Zinc-dependent phospholipase C


In molecular biology, zinc-dependent phospholipases C is a family of bacterial phospholipases C enzymes, some of which are also known as alpha toxins.
Bacillus cereus contains a monomeric phospholipase C of 245 amino-acid residues. Although PLC prefers to act on phosphatidylcholine, it also shows weak catalytic activity with sphingomyelin and phosphatidylinositol. Sequence studies have shown the protein to be similar both to alpha toxin from Clostridium perfringens and Clostridium bifermentans, a phospholipase C involved in haemolysis and cell rupture, and to lecithinase from Listeria monocytogenes, which aids cell-to-cell spread by breaking down the 2-membrane vacuoles that surround the bacterium during transfer.

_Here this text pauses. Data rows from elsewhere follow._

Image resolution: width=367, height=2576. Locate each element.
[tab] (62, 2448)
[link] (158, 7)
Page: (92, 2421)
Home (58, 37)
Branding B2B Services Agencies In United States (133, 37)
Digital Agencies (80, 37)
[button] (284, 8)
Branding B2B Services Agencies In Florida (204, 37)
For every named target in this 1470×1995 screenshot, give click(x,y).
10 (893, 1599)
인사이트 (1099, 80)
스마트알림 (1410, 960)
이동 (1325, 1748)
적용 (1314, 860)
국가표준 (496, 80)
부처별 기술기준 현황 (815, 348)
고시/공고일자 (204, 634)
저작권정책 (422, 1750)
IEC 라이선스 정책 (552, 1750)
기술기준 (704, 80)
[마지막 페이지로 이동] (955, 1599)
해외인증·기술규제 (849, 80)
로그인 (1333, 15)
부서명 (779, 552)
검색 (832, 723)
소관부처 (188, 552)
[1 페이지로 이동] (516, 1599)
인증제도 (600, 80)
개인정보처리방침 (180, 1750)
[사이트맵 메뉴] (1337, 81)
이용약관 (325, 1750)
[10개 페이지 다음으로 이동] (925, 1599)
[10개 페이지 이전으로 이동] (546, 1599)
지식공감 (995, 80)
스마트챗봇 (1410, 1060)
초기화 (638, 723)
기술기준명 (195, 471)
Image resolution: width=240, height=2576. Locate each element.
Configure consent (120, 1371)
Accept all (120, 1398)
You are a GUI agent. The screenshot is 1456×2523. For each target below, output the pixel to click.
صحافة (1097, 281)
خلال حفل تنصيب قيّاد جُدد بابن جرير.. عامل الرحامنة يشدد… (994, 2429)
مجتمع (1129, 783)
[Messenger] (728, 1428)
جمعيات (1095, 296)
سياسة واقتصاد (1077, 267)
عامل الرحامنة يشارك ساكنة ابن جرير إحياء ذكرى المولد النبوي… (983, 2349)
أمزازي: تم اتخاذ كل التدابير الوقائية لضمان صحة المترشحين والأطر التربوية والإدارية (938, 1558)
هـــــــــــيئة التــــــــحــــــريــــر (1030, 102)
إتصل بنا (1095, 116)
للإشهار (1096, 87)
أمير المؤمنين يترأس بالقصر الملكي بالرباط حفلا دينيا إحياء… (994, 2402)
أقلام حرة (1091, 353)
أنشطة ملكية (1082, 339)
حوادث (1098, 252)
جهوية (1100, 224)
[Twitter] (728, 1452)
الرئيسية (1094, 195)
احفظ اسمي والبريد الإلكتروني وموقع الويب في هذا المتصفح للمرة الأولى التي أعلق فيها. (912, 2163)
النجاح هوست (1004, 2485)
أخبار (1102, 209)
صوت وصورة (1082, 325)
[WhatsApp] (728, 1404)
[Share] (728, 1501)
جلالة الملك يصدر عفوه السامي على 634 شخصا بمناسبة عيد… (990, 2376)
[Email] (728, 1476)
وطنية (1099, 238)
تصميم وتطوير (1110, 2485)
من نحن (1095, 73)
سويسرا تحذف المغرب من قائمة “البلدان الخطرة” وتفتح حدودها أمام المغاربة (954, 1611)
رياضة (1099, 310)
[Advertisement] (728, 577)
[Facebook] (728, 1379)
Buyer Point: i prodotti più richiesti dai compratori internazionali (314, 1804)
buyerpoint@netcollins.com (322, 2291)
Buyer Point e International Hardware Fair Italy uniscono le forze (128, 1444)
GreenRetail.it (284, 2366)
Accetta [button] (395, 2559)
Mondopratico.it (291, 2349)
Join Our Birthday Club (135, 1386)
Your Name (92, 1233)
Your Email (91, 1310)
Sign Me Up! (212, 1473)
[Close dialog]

Each of these proteins is a zinc-dependent enzyme, binding 3 zinc ions per molecule. The enzymes catalyse the conversion of phosphatidylcholine and water to 1,2-diacylglycerol and choline phosphate.
In Bacillus cereus, there are nine residues known to be involved in binding the zinc ions: 5 His, 2 Asp, 1 Glu and 1 Trp. These residues are all conserved in the Clostridium alpha-toxin.
Some examples of this enzyme contain a C-terminal sequence extension that contains a PLAT domain which is thought to be involved in membrane localisation.